> **Listed records**:

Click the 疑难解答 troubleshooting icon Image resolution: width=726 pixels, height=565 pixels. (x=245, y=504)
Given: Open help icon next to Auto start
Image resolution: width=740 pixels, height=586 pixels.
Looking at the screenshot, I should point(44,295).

...

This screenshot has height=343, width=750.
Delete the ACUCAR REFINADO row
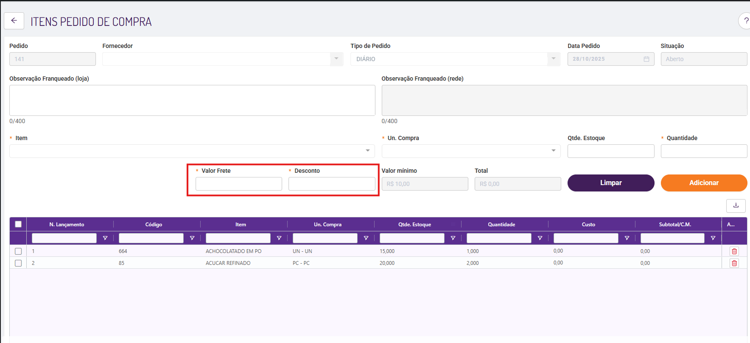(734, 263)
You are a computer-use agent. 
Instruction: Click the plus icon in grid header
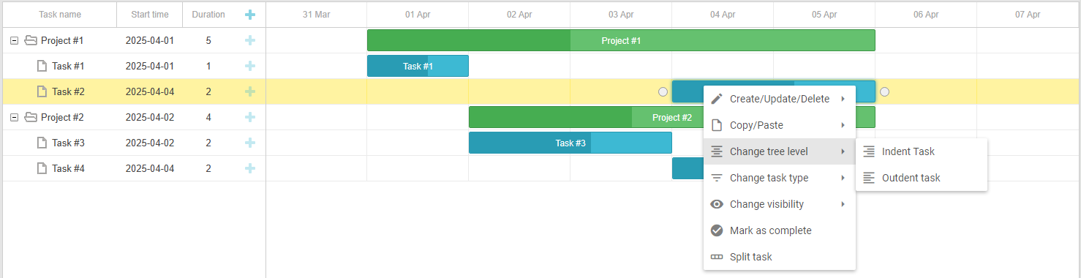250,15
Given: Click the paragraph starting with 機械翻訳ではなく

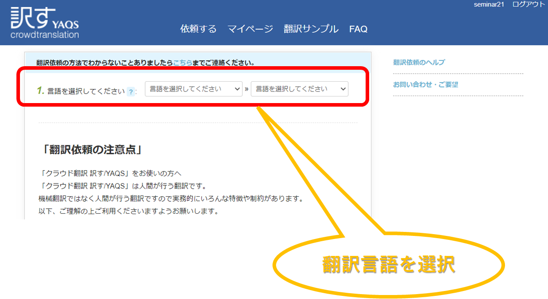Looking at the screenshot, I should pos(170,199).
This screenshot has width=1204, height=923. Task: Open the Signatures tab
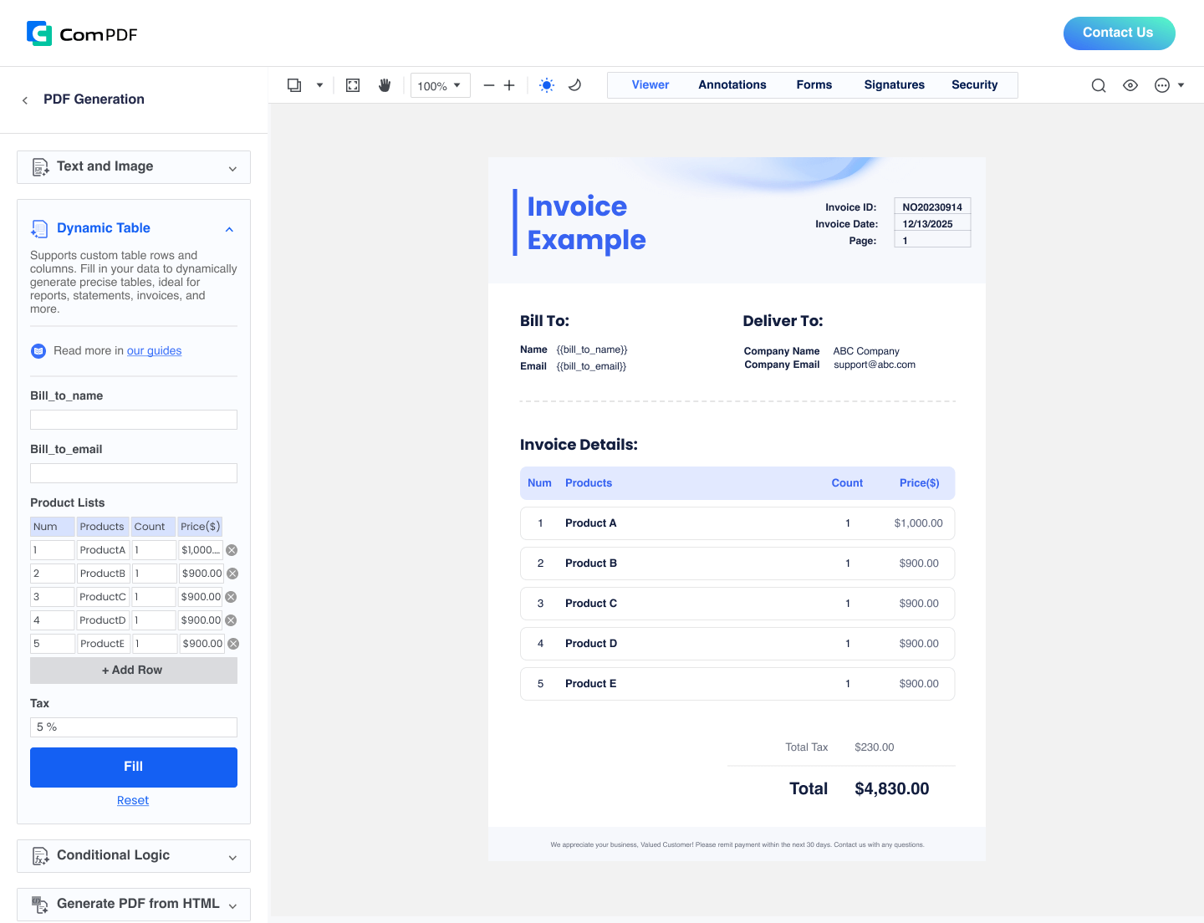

> **Activity**:
In the listing above, find the line with "Instruction: Click the" and output it and every line after it up to and including the line with "This screenshot has width=1204, height=923.", exactly, minus the pictures.

> **Solution for this exercise**:
Instruction: Click the plus icon in grid header
250,15
Given: Click the paragraph starting with 機械翻訳ではなく

Looking at the screenshot, I should pos(170,199).
This screenshot has width=1204, height=923. Task: Open the Signatures tab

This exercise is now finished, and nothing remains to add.